## WHAT YOU HAVE TO DO:
Copy out the records below exactly as they appear.
[MATERIAL PROVIDED — start]
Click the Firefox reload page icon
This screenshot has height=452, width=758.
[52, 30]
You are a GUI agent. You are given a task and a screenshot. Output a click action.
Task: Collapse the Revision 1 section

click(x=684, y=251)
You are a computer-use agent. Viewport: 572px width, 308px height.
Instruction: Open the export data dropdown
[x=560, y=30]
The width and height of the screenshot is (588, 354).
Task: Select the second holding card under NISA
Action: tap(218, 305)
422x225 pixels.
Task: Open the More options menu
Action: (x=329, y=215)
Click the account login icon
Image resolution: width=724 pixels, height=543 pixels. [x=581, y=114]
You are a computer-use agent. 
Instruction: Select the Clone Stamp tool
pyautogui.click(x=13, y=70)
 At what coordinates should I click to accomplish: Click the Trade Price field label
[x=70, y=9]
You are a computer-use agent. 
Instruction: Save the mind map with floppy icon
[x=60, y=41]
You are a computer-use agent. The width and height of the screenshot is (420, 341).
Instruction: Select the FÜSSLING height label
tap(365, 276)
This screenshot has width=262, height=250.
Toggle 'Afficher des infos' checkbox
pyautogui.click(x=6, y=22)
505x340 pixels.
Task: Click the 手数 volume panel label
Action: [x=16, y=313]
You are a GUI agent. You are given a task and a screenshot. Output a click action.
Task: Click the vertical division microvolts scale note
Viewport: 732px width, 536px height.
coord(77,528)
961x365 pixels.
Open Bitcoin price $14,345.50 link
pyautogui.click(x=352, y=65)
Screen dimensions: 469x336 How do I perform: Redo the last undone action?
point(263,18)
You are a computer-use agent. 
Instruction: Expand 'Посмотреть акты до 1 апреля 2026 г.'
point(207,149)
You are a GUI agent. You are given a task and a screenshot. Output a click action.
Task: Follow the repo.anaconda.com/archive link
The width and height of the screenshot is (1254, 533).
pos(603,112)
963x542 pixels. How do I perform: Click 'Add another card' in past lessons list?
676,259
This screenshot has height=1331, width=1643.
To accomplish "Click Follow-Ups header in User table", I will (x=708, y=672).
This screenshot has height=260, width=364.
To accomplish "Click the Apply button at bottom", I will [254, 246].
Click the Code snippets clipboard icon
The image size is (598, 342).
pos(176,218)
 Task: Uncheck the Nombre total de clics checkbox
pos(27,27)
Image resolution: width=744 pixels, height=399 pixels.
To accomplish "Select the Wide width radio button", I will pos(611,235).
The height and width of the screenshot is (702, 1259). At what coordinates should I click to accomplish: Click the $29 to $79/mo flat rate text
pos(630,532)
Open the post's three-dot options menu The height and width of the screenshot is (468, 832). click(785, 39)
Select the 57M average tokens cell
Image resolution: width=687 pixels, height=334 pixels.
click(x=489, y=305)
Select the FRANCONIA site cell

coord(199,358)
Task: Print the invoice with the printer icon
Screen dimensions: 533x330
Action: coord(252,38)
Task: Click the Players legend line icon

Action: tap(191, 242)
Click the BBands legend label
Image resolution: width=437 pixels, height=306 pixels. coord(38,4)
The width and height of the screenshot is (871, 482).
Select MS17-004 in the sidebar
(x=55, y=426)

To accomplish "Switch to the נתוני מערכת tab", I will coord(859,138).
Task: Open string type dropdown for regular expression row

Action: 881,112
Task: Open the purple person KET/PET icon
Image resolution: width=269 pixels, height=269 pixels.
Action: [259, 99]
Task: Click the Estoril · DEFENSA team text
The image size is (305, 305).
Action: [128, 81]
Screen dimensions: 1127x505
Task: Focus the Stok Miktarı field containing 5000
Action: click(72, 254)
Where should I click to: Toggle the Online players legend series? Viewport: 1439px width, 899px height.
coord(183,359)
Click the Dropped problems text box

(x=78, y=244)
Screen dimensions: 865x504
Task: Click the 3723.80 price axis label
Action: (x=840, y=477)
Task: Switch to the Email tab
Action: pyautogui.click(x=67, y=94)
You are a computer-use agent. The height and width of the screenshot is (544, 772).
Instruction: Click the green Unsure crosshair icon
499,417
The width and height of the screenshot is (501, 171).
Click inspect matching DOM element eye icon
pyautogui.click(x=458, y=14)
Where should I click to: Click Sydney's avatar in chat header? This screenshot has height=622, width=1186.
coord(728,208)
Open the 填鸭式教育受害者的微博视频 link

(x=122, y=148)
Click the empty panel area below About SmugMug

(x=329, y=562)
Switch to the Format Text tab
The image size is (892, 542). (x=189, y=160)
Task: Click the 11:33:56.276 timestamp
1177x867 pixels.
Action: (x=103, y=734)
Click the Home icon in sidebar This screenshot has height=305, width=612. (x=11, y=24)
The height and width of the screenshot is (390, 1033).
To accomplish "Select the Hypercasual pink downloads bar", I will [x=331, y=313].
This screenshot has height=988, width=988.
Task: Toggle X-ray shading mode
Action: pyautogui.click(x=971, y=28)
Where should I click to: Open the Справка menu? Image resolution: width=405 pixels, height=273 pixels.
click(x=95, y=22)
[MATERIAL PROVIDED — finish]
## ANSWER:
Click the Firefox reload page icon
This screenshot has height=452, width=758.
[52, 30]
You are a GUI agent. You are given a task and a screenshot. Output a click action.
Task: Collapse the Revision 1 section

click(x=684, y=251)
You are a computer-use agent. Viewport: 572px width, 308px height.
Instruction: Open the export data dropdown
[x=560, y=30]
The width and height of the screenshot is (588, 354).
Task: Select the second holding card under NISA
Action: tap(218, 305)
422x225 pixels.
Task: Open the More options menu
Action: (x=329, y=215)
Click the account login icon
Image resolution: width=724 pixels, height=543 pixels. [x=581, y=114]
You are a computer-use agent. 
Instruction: Select the Clone Stamp tool
pyautogui.click(x=13, y=70)
 At what coordinates should I click to accomplish: Click the Trade Price field label
[x=70, y=9]
You are a computer-use agent. 
Instruction: Save the mind map with floppy icon
[x=60, y=41]
You are a computer-use agent. The width and height of the screenshot is (420, 341).
Instruction: Select the FÜSSLING height label
tap(365, 276)
This screenshot has width=262, height=250.
Toggle 'Afficher des infos' checkbox
pyautogui.click(x=6, y=22)
505x340 pixels.
Task: Click the 手数 volume panel label
Action: [x=16, y=313]
You are a GUI agent. You are given a task and a screenshot. Output a click action.
Task: Click the vertical division microvolts scale note
Viewport: 732px width, 536px height.
coord(77,528)
961x365 pixels.
Open Bitcoin price $14,345.50 link
pyautogui.click(x=352, y=65)
Screen dimensions: 469x336 How do I perform: Redo the last undone action?
point(263,18)
You are a computer-use agent. 
Instruction: Expand 'Посмотреть акты до 1 апреля 2026 г.'
point(207,149)
You are a GUI agent. You are given a task and a screenshot. Output a click action.
Task: Follow the repo.anaconda.com/archive link
The width and height of the screenshot is (1254, 533).
pos(603,112)
963x542 pixels. How do I perform: Click 'Add another card' in past lessons list?
676,259
This screenshot has height=1331, width=1643.
To accomplish "Click Follow-Ups header in User table", I will (x=708, y=672).
This screenshot has height=260, width=364.
To accomplish "Click the Apply button at bottom", I will [254, 246].
Click the Code snippets clipboard icon
The image size is (598, 342).
pos(176,218)
 Task: Uncheck the Nombre total de clics checkbox
pos(27,27)
Image resolution: width=744 pixels, height=399 pixels.
To accomplish "Select the Wide width radio button", I will pos(611,235).
The height and width of the screenshot is (702, 1259). At what coordinates should I click to accomplish: Click the $29 to $79/mo flat rate text
pos(630,532)
Open the post's three-dot options menu The height and width of the screenshot is (468, 832). click(785, 39)
Select the 57M average tokens cell
Image resolution: width=687 pixels, height=334 pixels.
click(x=489, y=305)
Select the FRANCONIA site cell

coord(199,358)
Task: Print the invoice with the printer icon
Screen dimensions: 533x330
Action: coord(252,38)
Task: Click the Players legend line icon

Action: tap(191, 242)
Click the BBands legend label
Image resolution: width=437 pixels, height=306 pixels. coord(38,4)
The width and height of the screenshot is (871, 482).
Select MS17-004 in the sidebar
(x=55, y=426)

To accomplish "Switch to the נתוני מערכת tab", I will coord(859,138).
Task: Open string type dropdown for regular expression row

Action: 881,112
Task: Open the purple person KET/PET icon
Image resolution: width=269 pixels, height=269 pixels.
Action: [259, 99]
Task: Click the Estoril · DEFENSA team text
The image size is (305, 305).
Action: [128, 81]
Screen dimensions: 1127x505
Task: Focus the Stok Miktarı field containing 5000
Action: click(72, 254)
Where should I click to: Toggle the Online players legend series? Viewport: 1439px width, 899px height.
coord(183,359)
Click the Dropped problems text box

(x=78, y=244)
Screen dimensions: 865x504
Task: Click the 3723.80 price axis label
Action: (x=840, y=477)
Task: Switch to the Email tab
Action: pyautogui.click(x=67, y=94)
You are a computer-use agent. The height and width of the screenshot is (544, 772).
Instruction: Click the green Unsure crosshair icon
499,417
The width and height of the screenshot is (501, 171).
Click inspect matching DOM element eye icon
pyautogui.click(x=458, y=14)
Where should I click to: Click Sydney's avatar in chat header? This screenshot has height=622, width=1186.
coord(728,208)
Open the 填鸭式教育受害者的微博视频 link

(x=122, y=148)
Click the empty panel area below About SmugMug

(x=329, y=562)
Switch to the Format Text tab
The image size is (892, 542). (x=189, y=160)
Task: Click the 11:33:56.276 timestamp
1177x867 pixels.
Action: (x=103, y=734)
Click the Home icon in sidebar This screenshot has height=305, width=612. (x=11, y=24)
The height and width of the screenshot is (390, 1033).
To accomplish "Select the Hypercasual pink downloads bar", I will [x=331, y=313].
This screenshot has height=988, width=988.
Task: Toggle X-ray shading mode
Action: pyautogui.click(x=971, y=28)
Where should I click to: Open the Справка menu? Image resolution: width=405 pixels, height=273 pixels.
click(x=95, y=22)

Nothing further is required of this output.